The New York Times has a great series about life sentences, and how the current "tough on crime" environment has led to more and more people spending their entire lives behind bars, no matter how young they were when the crime was committed, or that 20 years ago the judge imposing the sentence expected them to be released in 12 years, or if they have been rehabilitated in prison. When life means life, that means that person's life ends in prison.
To More Inmates, Life Term Means Dying Behind Bars Jailed for Life After Crimes as Teenagers I'll be interested to see what issues the remaining stories in this series cover. So far, they have avoided the issue of class. If you have money, you don't get life. You get a high-powered lawyer or legal team, and you get off. Or you get probation, or community service, or a sentence measured in months, not years. You don't get life. You certainly don't get life without parole. That's reserved for poor defendants.
I saw this principle in action in District Court in Massachusetts when I was just a law student. I did internships for a District Court judge (the lowest level trial judge in the state court system) and for the public defender's office. For the judge, I just watched; at the PDs office, I was allowed to handle criminal cases as a law student, under the supervision of a public defender.
When I first went to work for the judge, I remember being shocked at how quickly everything happened. DAs walked in with stacks of thin manila folders, some of which contained as little as one piece of paper, the police report. Hurried conferences were held in the aisles and hallways. The clerk would call the case and the DAs and defense lawyers spoke in their own shorthand: ADA: "This is a B&E in the night time, your honor, the Commonwealth is requesting $500 cash bail ($5,000 bail which is satisfied by the posting of $500 by a bail bondsman)." PD: "Your honor, the defendant has ties to the community, his mother is here, we request PR (personal recognizance). Judge: "$500 cash, next case."
Usually the defendants, the victims, and their families were all completely mystified by the process, unless they were return customers. (More courthouse shorthand/humor).

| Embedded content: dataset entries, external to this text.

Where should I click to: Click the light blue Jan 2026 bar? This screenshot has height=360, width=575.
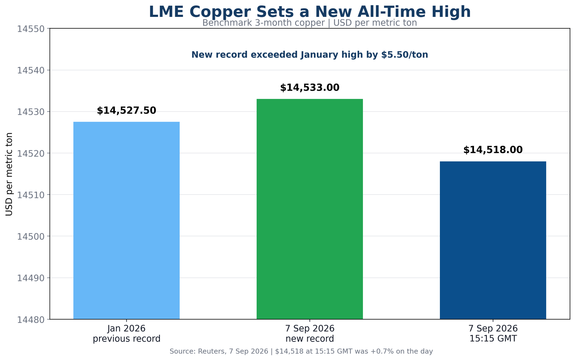pyautogui.click(x=126, y=220)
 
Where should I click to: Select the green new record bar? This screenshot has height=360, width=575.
pyautogui.click(x=310, y=209)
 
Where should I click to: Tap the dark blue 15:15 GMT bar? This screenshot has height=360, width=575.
pyautogui.click(x=493, y=240)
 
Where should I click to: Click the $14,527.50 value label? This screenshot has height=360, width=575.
pyautogui.click(x=126, y=111)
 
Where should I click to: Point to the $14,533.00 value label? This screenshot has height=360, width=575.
pyautogui.click(x=310, y=88)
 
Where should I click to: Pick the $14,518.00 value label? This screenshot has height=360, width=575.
pyautogui.click(x=493, y=150)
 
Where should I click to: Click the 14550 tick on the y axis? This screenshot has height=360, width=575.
pyautogui.click(x=31, y=29)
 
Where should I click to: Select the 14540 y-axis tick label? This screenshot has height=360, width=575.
pyautogui.click(x=31, y=70)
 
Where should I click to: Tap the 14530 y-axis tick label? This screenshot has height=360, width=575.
pyautogui.click(x=31, y=112)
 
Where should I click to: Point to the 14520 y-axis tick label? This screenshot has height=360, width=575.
pyautogui.click(x=31, y=154)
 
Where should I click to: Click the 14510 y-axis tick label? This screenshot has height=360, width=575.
pyautogui.click(x=31, y=195)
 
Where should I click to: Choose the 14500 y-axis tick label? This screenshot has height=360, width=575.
pyautogui.click(x=31, y=236)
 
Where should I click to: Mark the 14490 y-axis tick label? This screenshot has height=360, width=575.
pyautogui.click(x=31, y=278)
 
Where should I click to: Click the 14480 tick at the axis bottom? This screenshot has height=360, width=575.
pyautogui.click(x=31, y=320)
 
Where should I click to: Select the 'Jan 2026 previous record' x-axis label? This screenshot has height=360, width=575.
pyautogui.click(x=126, y=333)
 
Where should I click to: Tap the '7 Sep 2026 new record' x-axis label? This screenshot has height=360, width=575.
pyautogui.click(x=310, y=333)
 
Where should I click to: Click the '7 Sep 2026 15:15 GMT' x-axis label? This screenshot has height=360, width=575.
pyautogui.click(x=493, y=333)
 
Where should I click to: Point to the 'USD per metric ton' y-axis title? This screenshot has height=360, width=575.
pyautogui.click(x=9, y=174)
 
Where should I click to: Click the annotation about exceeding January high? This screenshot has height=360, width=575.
pyautogui.click(x=310, y=55)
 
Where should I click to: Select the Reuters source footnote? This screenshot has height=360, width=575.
pyautogui.click(x=301, y=351)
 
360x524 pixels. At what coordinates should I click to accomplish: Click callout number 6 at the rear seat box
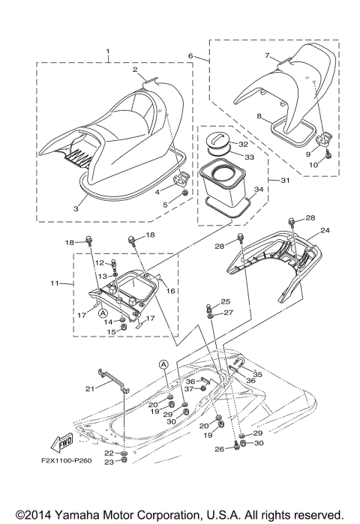tap(191, 56)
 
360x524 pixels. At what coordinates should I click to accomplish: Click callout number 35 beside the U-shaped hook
tap(258, 373)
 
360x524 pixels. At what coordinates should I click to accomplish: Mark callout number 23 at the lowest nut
tap(108, 483)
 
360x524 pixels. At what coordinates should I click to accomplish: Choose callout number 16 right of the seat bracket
tap(171, 290)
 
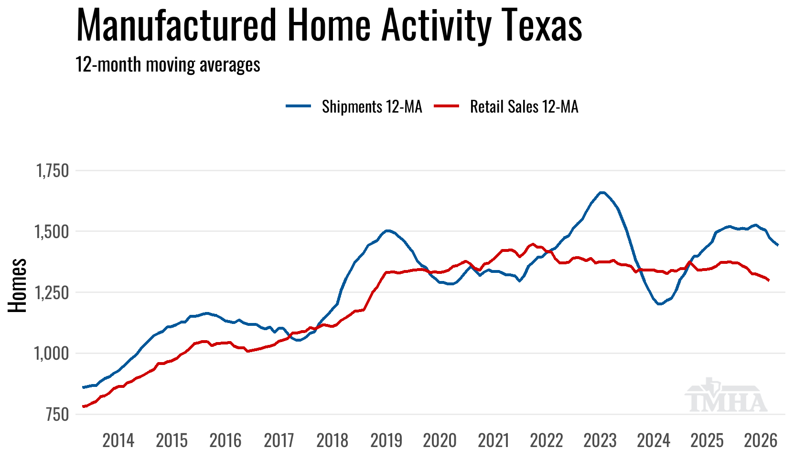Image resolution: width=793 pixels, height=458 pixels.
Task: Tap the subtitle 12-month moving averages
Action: (x=168, y=64)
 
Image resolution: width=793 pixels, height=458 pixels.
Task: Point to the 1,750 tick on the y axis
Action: (x=53, y=171)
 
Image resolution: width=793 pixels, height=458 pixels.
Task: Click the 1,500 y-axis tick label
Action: (x=53, y=232)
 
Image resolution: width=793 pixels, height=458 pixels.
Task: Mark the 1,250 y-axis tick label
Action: (x=53, y=292)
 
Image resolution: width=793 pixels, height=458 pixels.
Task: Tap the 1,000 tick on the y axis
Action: (x=53, y=354)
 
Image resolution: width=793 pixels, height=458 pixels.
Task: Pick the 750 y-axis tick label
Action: (x=57, y=415)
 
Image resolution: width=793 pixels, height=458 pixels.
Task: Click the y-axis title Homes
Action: (x=18, y=285)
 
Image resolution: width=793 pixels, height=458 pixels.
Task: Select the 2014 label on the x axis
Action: (x=118, y=440)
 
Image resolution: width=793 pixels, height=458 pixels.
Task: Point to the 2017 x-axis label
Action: (x=279, y=440)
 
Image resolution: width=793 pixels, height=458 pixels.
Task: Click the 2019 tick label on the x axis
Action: (x=386, y=440)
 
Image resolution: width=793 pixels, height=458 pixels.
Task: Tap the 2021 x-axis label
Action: (x=493, y=440)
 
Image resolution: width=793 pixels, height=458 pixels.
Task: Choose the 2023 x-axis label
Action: (x=600, y=440)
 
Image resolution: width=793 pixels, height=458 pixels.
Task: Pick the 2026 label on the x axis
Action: (x=761, y=440)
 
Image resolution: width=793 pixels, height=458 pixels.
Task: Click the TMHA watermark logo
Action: (x=726, y=396)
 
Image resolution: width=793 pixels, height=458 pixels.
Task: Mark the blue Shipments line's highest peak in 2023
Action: (x=602, y=192)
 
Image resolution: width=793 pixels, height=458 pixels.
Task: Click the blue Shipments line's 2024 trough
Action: (x=660, y=304)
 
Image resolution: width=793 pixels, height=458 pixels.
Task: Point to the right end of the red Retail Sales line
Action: (x=769, y=281)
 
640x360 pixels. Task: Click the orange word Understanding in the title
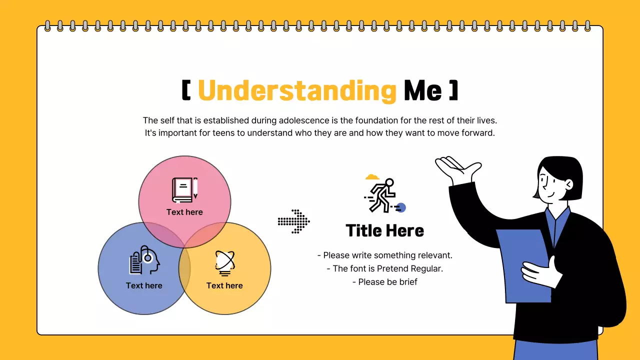coord(297,91)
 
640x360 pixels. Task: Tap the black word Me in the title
coord(423,91)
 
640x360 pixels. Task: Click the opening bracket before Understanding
coord(186,90)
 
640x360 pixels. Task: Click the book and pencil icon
coord(184,190)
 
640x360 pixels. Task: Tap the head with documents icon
coord(144,260)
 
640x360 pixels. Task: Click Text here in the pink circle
coord(184,212)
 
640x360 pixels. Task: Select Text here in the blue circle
coord(144,286)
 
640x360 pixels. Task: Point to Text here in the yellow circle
coord(224,286)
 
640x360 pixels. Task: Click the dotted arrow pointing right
coord(294,221)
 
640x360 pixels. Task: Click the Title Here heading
coord(384,230)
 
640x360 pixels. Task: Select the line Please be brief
coord(384,282)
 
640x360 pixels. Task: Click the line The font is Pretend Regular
coord(384,268)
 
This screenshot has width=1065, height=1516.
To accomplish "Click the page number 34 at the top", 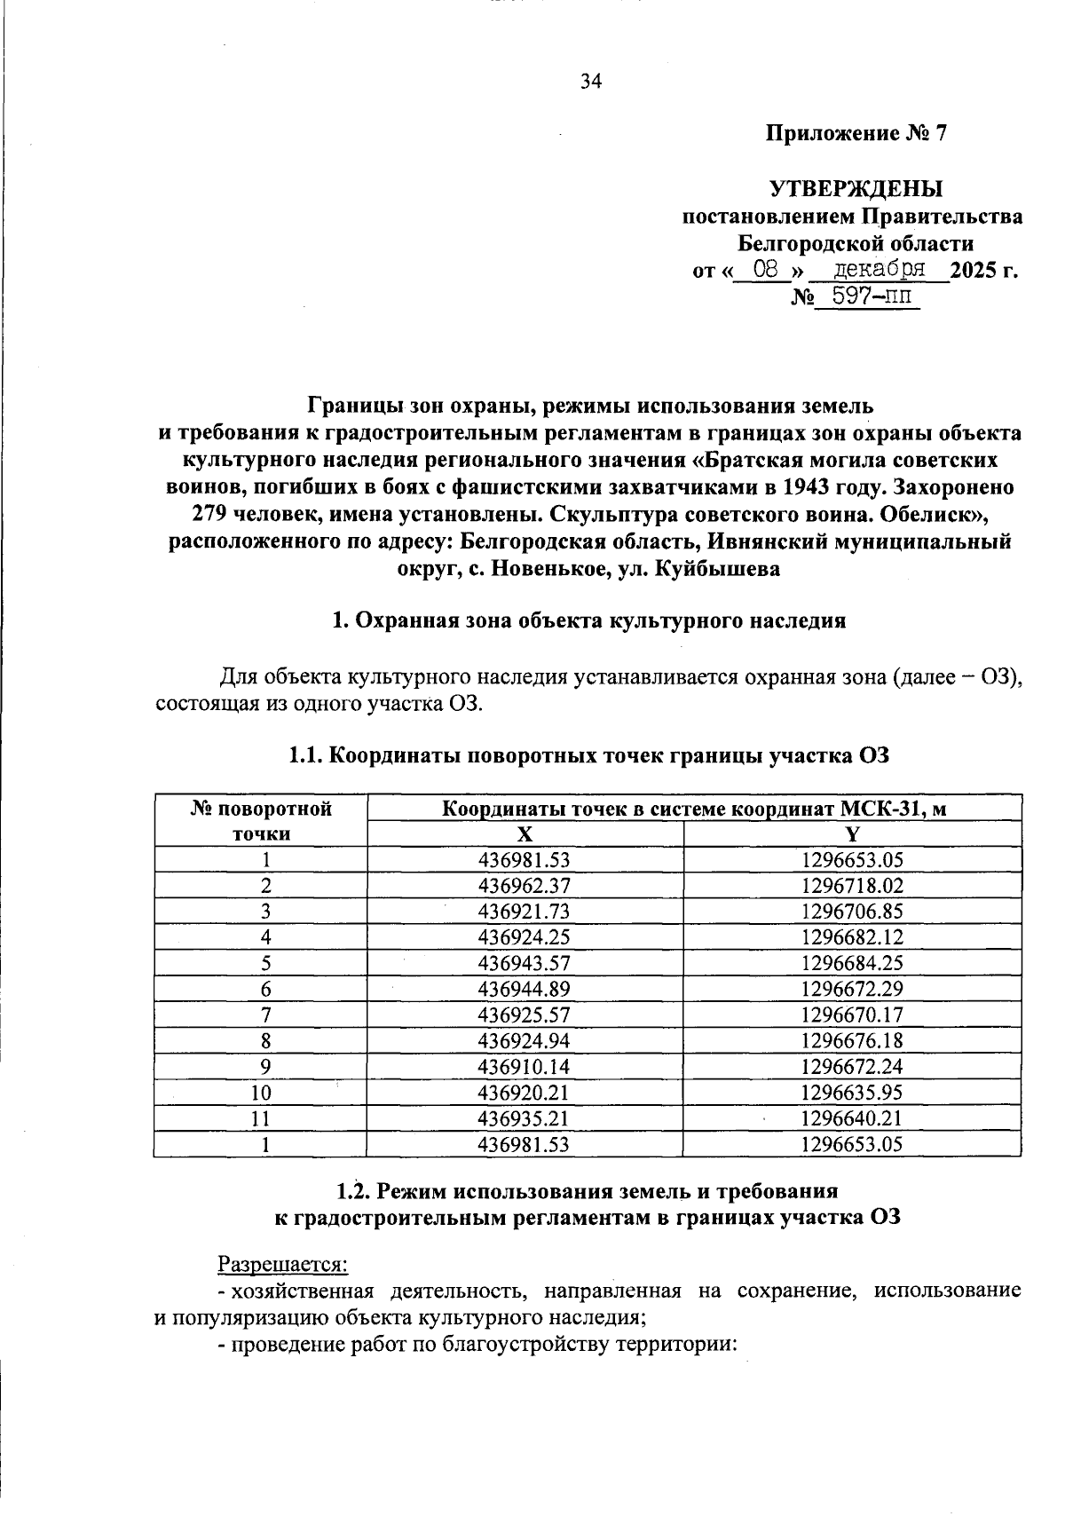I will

That was the way it usually worked. But then some kid from Harvard or BU or the Back Bay would be charged with something. And the world stood still, it seemed. One of the top criminal defense lawyers in the state would appear, for a lowly arraignment. The room seemed electric. Those expensive defense lawyers are very telegenic. Carefully groomed, almost all wore flying scarves. Apparently that's a big look in the criminal defense bar. They didn't walk into the courtroom. They swept in, bestowing greetings and handshakes to all court personnel. Everyone perked up, even the judge, to see really good lawyers instead of the usual paper pushing, beaten down, poor PDs and one-room-office criminal defense lawyers. The big lawyers' cases were always held over while they conferred with the ADA. And every time -- I never saw one with another result -- the kid got released on PR. Every time. It didn't matter what the charge was. Even if the other kid in the fight had to post bail, the rich kid didn't. Even if I had seen dozens of defendants forced to post bail for the very same charge, the rich kid didn't.
Because rich folks are different. And that's the way it is in the criminal justice system. Look carefully at the lifers in the NYTimes series. They're all poor. Black, white, male, female, they're all poor. There are very few "not guiltys" for poor folks.